…Bütün günümüz adeta merak sancısı içinde geçti. Yalnız yemekten
değil, düşünmekten de kesilmiştik. Zırhlıları, tümenleri ve
alayları ile Birinci Dünya Harbi düşmanlarının zaferi, hala
İstanbul’un surlarında ve sokaklarında idi. Bir tek
umut, bir avuç askerde ve Mustafa Kemal denen isimde
idi. Kapkara perdenin arkasında yalnız onların
yaklaşıp uzaklaşan hayaletlerini sezinliyorduk.

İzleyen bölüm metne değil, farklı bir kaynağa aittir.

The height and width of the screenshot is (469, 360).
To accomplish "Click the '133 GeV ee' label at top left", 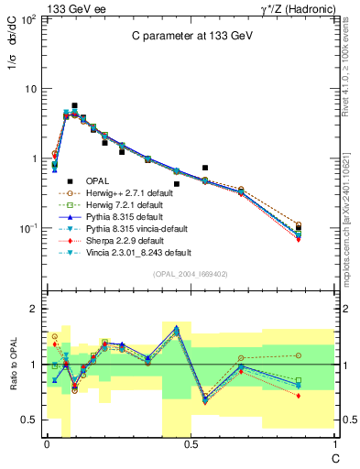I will click(x=72, y=7).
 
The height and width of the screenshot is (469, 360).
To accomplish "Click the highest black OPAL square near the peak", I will click(x=75, y=106).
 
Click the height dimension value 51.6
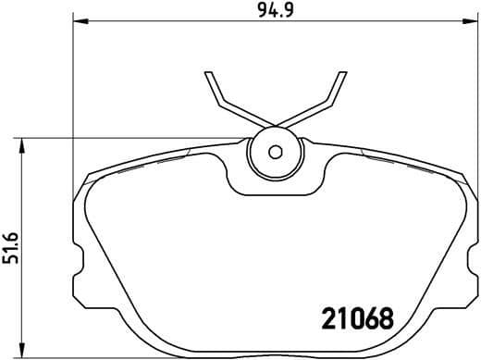(x=11, y=247)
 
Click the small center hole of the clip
(x=274, y=153)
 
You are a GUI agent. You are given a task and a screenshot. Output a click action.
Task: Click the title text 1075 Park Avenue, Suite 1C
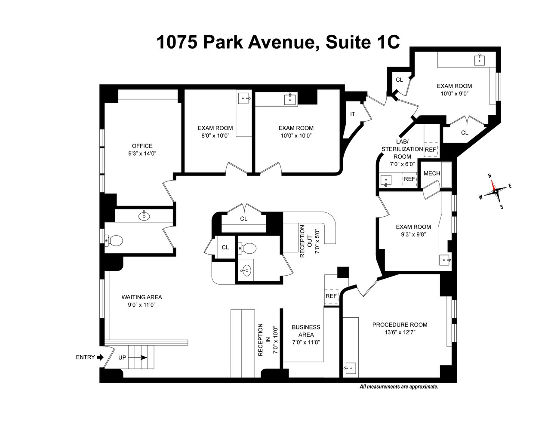pos(278,43)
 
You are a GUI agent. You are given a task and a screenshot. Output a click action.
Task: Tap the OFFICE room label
pos(142,146)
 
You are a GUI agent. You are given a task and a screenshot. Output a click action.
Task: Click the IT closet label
pos(353,114)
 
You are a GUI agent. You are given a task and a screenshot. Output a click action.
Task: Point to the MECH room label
pos(431,173)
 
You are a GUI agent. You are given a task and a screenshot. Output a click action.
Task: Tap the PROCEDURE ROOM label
pos(400,325)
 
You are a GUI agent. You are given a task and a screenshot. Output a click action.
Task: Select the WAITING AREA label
pos(142,297)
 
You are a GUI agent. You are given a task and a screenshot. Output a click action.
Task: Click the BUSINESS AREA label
pos(306,331)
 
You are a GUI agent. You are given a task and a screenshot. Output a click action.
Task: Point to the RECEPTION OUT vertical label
pos(302,241)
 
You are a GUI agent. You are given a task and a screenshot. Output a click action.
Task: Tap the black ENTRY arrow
pos(100,357)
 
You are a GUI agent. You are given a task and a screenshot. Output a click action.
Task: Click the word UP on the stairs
pos(122,357)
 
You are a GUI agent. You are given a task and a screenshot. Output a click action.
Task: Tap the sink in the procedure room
pos(351,368)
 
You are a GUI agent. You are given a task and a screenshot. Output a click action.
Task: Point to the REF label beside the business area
pos(331,296)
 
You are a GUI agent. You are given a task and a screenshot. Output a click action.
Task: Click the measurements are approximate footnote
pos(399,387)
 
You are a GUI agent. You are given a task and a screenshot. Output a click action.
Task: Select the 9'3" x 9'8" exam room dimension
pos(413,234)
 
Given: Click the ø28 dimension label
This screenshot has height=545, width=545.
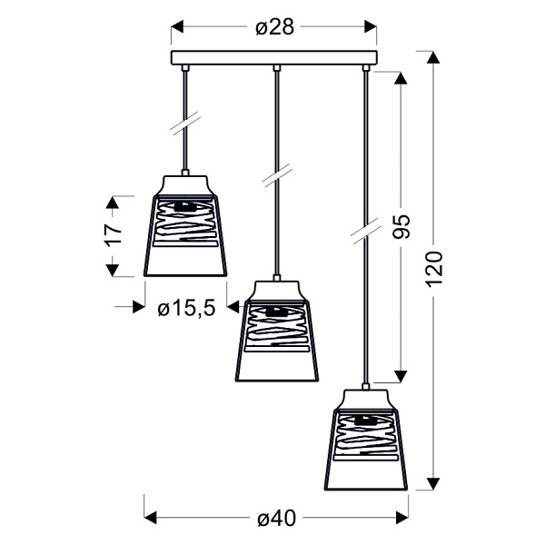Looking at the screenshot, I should coord(273,27).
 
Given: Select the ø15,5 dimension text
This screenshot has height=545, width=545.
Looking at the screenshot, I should coord(185,308).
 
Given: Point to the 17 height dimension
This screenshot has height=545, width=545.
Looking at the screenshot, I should coord(113,234).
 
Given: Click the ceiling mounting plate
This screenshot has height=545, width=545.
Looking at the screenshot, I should coord(273,58).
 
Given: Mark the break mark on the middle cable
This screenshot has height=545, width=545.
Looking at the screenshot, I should coord(276,174).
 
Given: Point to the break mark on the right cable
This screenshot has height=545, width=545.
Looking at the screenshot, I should coord(366,230).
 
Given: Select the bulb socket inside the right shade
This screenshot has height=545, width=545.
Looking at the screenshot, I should coord(366,421).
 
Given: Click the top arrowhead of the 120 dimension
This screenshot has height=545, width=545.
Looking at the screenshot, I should coord(434,57).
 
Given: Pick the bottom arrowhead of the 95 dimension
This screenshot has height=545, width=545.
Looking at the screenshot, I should coord(400,376).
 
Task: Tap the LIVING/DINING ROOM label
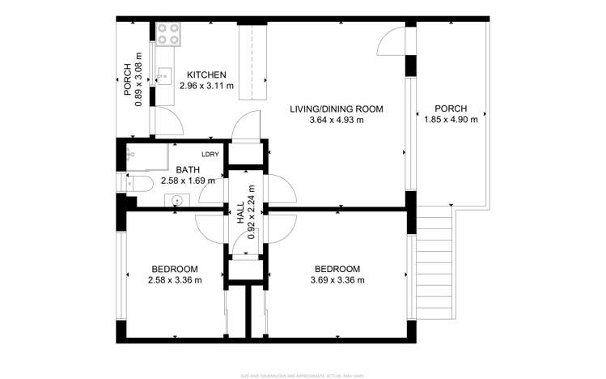coord(336,109)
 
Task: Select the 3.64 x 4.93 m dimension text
coord(336,120)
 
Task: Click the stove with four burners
coord(168,33)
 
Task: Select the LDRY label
coord(210,155)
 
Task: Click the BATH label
coord(188,170)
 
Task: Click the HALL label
coord(240,213)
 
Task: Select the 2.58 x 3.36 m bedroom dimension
coord(175,280)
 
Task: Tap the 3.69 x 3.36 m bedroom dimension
coord(337,280)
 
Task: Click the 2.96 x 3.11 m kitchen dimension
coord(206,86)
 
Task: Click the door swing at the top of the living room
coord(392,40)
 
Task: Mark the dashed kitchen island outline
coord(252,61)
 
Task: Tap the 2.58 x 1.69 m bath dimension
coord(188,181)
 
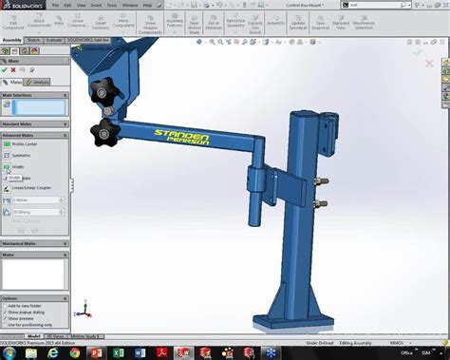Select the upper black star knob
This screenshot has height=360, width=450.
(103, 91)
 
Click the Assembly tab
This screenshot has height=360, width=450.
(11, 41)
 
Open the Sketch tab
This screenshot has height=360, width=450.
(33, 41)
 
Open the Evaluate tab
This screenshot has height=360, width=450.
(54, 41)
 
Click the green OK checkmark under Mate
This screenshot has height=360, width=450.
(6, 69)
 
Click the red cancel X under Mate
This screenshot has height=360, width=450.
(16, 69)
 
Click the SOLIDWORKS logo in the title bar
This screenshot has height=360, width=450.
(23, 5)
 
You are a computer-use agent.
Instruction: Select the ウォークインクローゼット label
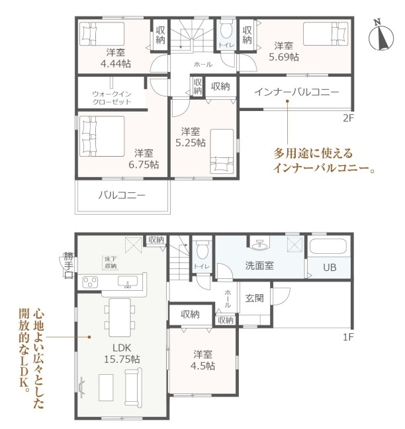[x=112, y=98]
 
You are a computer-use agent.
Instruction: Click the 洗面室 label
[x=260, y=266]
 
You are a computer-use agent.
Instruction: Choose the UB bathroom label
[x=329, y=268]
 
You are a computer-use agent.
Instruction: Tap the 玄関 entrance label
[x=255, y=298]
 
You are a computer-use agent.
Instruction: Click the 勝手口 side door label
[x=68, y=265]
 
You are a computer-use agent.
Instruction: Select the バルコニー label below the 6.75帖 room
[x=122, y=196]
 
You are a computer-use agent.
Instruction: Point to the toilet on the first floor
[x=201, y=250]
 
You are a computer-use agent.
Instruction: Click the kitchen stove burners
[x=91, y=282]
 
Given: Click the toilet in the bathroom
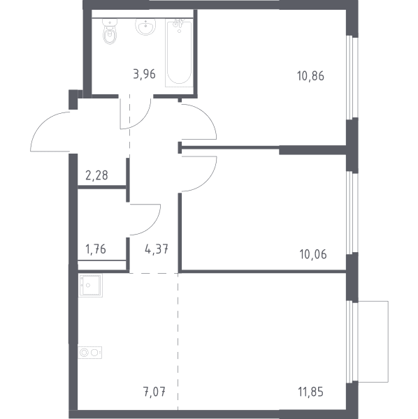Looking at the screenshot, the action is pos(110,31).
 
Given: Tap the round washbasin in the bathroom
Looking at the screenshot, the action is pos(145,27).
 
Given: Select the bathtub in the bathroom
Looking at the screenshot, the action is pos(179,52).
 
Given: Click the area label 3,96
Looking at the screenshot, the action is pos(144,74).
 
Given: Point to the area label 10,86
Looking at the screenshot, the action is pos(310,76).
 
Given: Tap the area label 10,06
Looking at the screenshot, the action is pos(313,254).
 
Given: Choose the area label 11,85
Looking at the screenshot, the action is pos(310,392).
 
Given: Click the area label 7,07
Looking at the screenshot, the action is pos(154,392).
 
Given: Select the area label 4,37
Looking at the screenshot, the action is pos(157,249).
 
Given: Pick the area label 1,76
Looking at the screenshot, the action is pos(96,249).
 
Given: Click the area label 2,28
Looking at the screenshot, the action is pos(96,175).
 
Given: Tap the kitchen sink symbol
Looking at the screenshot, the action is pos(90,285).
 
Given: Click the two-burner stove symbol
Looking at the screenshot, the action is pos(90,353).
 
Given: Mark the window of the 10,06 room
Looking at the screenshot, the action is pos(352,213).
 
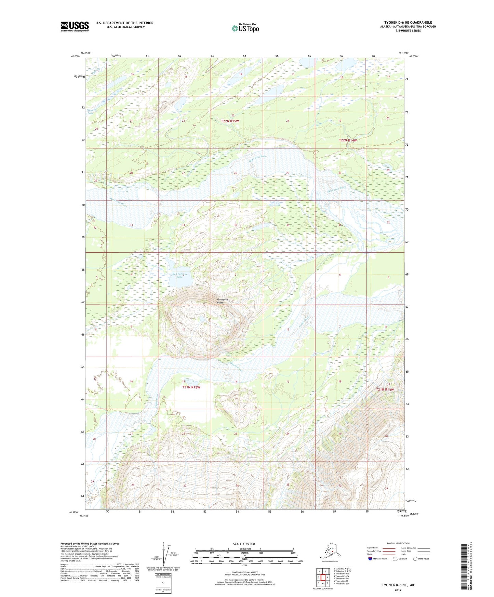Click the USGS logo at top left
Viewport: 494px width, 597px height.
click(x=75, y=26)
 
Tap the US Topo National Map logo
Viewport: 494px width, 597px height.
click(x=245, y=28)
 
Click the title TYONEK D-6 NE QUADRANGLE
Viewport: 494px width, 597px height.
click(x=408, y=23)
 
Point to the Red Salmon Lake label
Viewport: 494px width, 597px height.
click(x=180, y=275)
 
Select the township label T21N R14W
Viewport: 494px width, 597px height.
click(x=385, y=389)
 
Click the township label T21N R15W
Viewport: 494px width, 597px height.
click(x=191, y=387)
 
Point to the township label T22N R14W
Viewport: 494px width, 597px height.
click(x=348, y=140)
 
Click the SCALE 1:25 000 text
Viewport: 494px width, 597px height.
click(x=244, y=544)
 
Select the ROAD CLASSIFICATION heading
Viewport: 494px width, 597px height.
click(x=398, y=543)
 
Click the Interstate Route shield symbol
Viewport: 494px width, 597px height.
click(x=370, y=559)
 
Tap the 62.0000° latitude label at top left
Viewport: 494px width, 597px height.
click(x=76, y=56)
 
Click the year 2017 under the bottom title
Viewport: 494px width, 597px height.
click(x=398, y=590)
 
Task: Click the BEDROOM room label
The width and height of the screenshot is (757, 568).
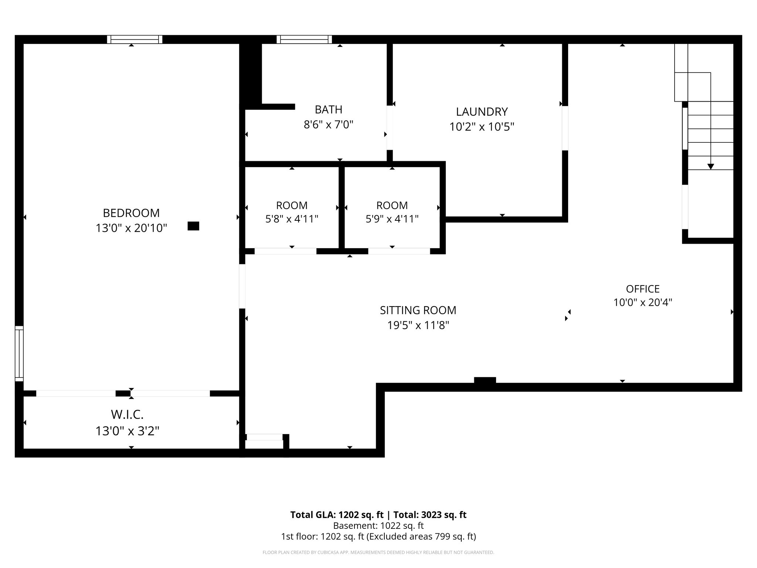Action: click(x=131, y=213)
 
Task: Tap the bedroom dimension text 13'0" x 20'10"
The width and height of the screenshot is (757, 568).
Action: click(x=131, y=228)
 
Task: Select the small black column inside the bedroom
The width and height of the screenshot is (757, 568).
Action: click(x=193, y=226)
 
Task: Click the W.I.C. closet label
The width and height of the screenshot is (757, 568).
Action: click(x=127, y=415)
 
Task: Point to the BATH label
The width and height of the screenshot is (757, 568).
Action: click(x=328, y=109)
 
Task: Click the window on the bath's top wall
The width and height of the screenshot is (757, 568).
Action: click(x=304, y=39)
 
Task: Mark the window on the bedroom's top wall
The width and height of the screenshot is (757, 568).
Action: click(x=135, y=39)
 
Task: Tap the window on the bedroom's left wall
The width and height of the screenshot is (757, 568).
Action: click(x=19, y=353)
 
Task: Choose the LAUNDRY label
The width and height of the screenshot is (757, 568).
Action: click(x=482, y=112)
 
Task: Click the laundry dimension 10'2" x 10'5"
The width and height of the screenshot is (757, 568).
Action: click(x=482, y=127)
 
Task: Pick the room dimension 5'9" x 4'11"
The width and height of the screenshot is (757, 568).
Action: click(x=392, y=219)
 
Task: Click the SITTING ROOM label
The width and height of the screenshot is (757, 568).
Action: click(x=418, y=310)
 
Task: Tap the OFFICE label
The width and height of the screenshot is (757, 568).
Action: click(x=642, y=289)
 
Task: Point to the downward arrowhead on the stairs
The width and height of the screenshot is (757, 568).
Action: click(x=710, y=167)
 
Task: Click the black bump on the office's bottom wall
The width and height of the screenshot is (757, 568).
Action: click(x=485, y=380)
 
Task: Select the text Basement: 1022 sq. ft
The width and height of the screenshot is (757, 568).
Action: click(x=378, y=525)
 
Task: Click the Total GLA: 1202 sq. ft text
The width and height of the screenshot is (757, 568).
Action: click(x=337, y=515)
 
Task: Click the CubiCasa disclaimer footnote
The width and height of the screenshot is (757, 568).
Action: click(x=378, y=552)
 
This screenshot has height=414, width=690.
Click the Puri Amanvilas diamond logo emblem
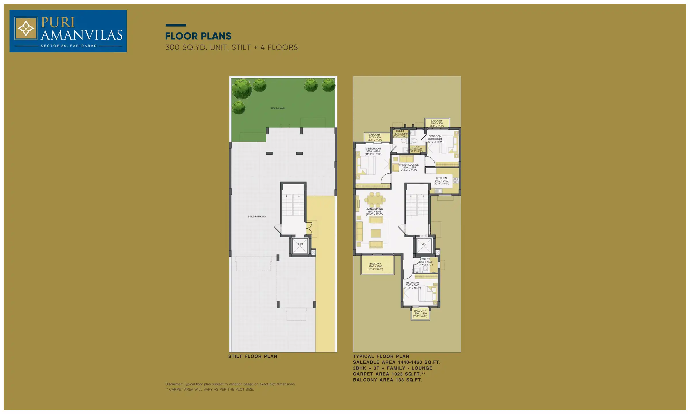click(x=26, y=28)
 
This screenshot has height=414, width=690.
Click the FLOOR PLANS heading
click(x=198, y=36)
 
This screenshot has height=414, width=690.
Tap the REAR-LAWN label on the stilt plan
click(x=277, y=108)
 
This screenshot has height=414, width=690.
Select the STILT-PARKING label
click(x=257, y=216)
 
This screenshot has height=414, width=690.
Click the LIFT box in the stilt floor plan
click(x=300, y=246)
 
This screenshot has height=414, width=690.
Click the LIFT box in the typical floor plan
click(x=424, y=245)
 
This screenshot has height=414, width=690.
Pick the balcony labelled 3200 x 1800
click(x=375, y=266)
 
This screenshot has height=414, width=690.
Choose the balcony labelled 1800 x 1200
click(x=420, y=313)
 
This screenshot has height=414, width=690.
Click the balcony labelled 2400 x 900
click(x=436, y=123)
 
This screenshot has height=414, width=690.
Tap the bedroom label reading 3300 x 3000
click(x=412, y=285)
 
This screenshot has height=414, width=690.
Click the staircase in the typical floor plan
click(x=417, y=205)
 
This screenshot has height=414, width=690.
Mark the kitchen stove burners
click(x=456, y=181)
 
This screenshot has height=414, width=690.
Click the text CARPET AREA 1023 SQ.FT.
click(x=389, y=374)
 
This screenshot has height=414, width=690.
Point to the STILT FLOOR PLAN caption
click(x=253, y=356)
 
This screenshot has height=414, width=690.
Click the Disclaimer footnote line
click(x=230, y=384)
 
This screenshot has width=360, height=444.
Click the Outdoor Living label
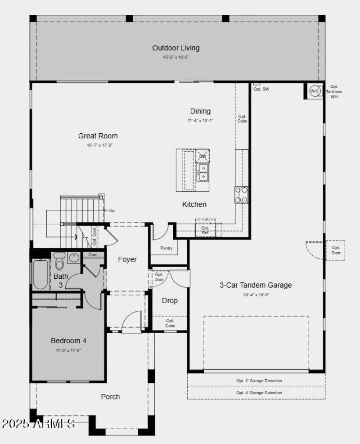176,48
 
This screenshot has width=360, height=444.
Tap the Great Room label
98,136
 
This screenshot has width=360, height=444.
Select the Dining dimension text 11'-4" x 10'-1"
200,121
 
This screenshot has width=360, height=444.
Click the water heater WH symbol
314,91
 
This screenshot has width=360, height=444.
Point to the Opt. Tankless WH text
334,91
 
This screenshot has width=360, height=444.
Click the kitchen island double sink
203,172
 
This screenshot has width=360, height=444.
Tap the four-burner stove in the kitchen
241,195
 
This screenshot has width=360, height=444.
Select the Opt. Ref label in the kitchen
205,230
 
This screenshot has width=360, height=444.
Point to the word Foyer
127,259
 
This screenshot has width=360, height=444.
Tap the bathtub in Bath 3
40,275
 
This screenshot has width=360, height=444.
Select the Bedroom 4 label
68,340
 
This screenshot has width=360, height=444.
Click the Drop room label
170,300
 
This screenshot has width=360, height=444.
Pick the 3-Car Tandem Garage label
255,285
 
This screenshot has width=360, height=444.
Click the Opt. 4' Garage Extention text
259,393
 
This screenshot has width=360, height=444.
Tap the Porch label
110,397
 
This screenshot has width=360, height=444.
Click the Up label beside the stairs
112,210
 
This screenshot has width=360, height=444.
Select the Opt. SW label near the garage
261,89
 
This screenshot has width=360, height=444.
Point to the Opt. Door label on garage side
336,250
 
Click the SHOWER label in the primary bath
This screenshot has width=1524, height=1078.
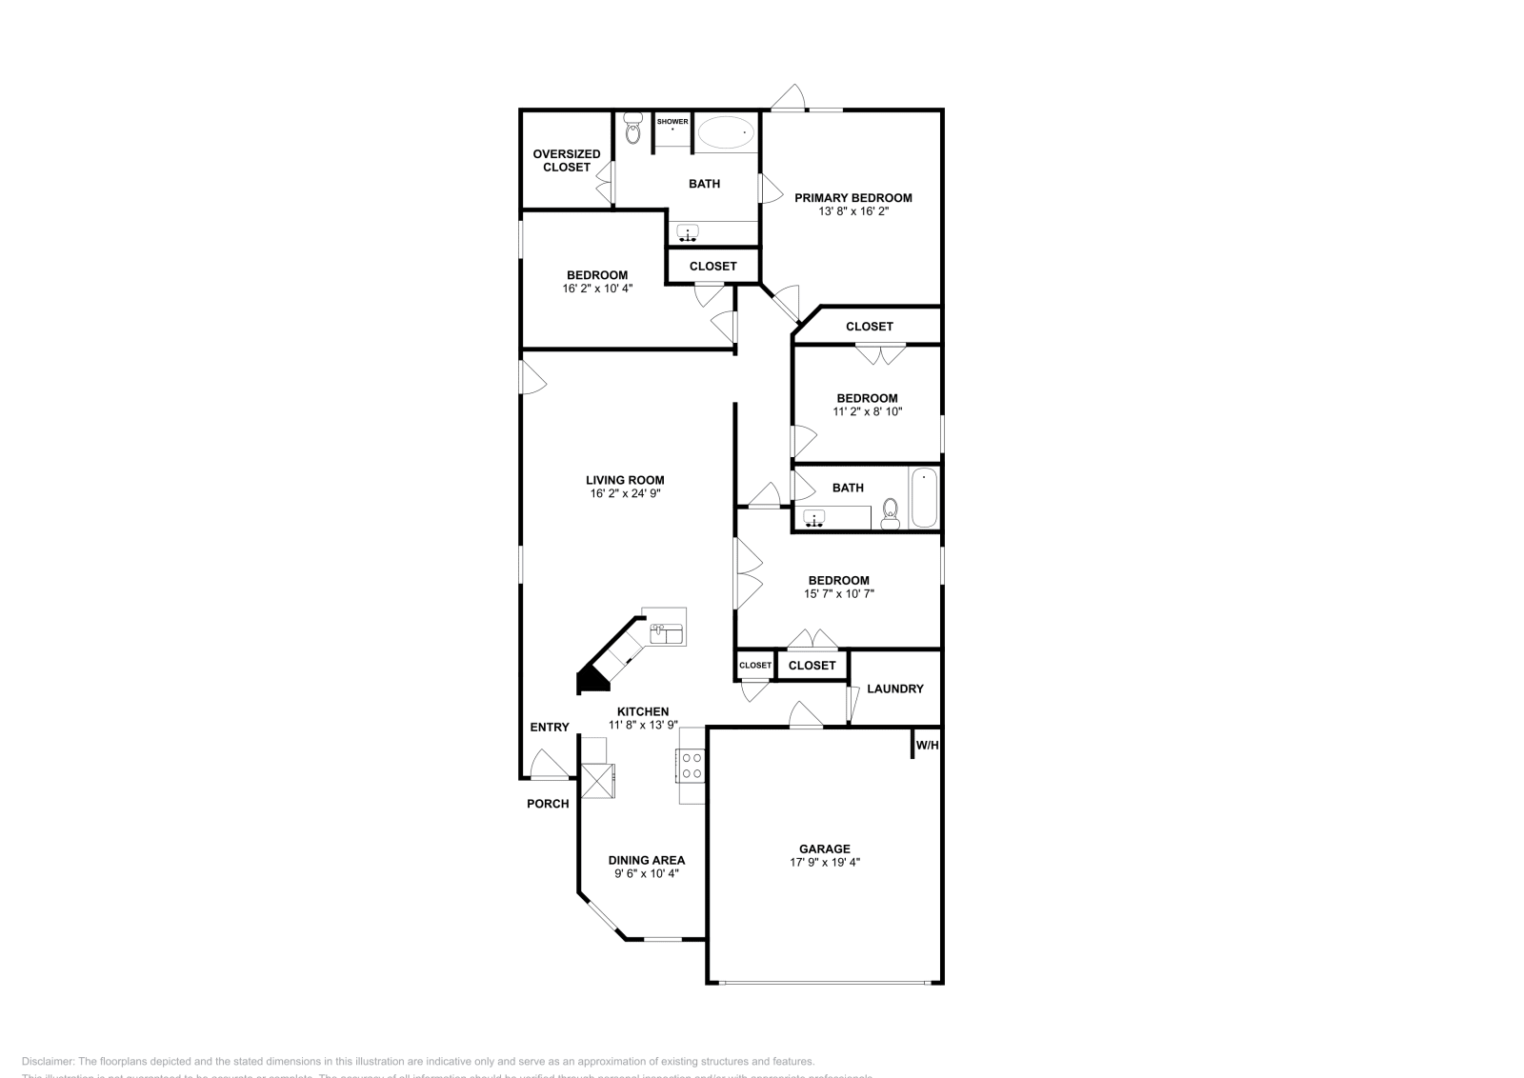pos(672,122)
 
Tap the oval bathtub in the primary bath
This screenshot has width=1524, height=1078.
pos(724,133)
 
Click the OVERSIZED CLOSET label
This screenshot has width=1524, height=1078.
pos(567,160)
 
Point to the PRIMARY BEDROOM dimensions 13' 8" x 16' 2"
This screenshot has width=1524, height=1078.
pos(852,211)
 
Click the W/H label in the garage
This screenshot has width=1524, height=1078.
pos(927,745)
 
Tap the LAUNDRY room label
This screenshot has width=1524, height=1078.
pos(894,689)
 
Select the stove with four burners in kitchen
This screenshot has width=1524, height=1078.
pos(692,765)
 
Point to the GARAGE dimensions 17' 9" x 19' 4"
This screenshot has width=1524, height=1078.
pos(825,862)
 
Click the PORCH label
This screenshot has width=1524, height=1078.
pos(548,804)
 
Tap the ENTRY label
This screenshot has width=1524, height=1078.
pos(550,728)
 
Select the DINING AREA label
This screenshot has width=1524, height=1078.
pos(647,860)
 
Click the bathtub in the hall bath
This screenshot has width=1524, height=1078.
pos(924,499)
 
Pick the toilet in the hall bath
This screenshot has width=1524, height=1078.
pos(891,512)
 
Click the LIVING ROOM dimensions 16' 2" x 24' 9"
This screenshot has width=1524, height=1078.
pos(625,493)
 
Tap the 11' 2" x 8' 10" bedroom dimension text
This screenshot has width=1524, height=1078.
pos(867,411)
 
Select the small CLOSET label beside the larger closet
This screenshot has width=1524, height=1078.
pos(755,665)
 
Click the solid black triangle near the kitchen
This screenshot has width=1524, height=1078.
pos(592,681)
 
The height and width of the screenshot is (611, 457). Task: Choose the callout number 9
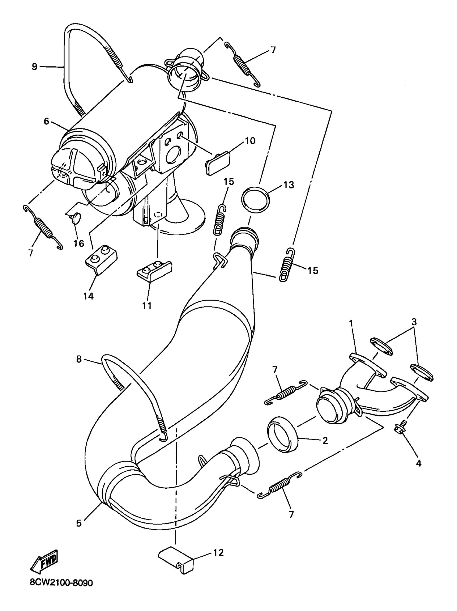[x=34, y=67]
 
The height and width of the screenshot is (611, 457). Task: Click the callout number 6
[x=46, y=121]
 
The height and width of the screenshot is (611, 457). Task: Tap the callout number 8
[x=79, y=359]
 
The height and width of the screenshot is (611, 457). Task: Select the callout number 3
[x=414, y=322]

Nihayet Rumca gazetelerde ilk rivayetler çıktı. Biz,
taarruza geçmiştik ve başımızı Yunan Ordusu’nun çelik kayasına boş
yere çarpıp duruyorduk.
Türk Ordusu’nun bir taarruz savaşına giremeyeceği fikri, bizim
kuşağımız için değişmez gerçeklerden biri
idi. Ordumuzun kahramanlığına bel bağlardık, fakat
onun ancak dayanma mucizeleri verebileceğini
sanırdık. Onun son destanları 1877
Harbi’nde Plevne,1912 Harbi’nde Edirne, sonra da Çanakkale
idi. Rumca gazetelerin haberi ile merakımız biraz
azalsa bile, kaygımız ateş gibi yanıyordu.
Zaman geçtikçe umutsuzluğumuz arttı. Havadis duyurmakta Beyoğlu
gazeteleri ile yarış eden ve üst üste kasabalar alındığı
rivayetlerini uyduran bir Türkçe sürüm gazetesine kızıyorduk.
- Taarruz çökmüş olsa, bir tebliğ verirlerdi. Durduk mu,
geriledik mi? Ah, hiç olmazsa bir iki kasaba alsak da öyle
dursak…
Bir iki kasaba alıp durmayı nimet saymaya başlamıştık. Az da olsa
bir başarıyı, halk güvenini arttırma yolunda kullanmak kolaydır.
Bu, bir edebiyat işidir. Fakat ya hiçbir şey yapamadıksa, ya
geriledikse?
Mustafa Kemal’e kızanlar ağızlarını açmışlardı bile…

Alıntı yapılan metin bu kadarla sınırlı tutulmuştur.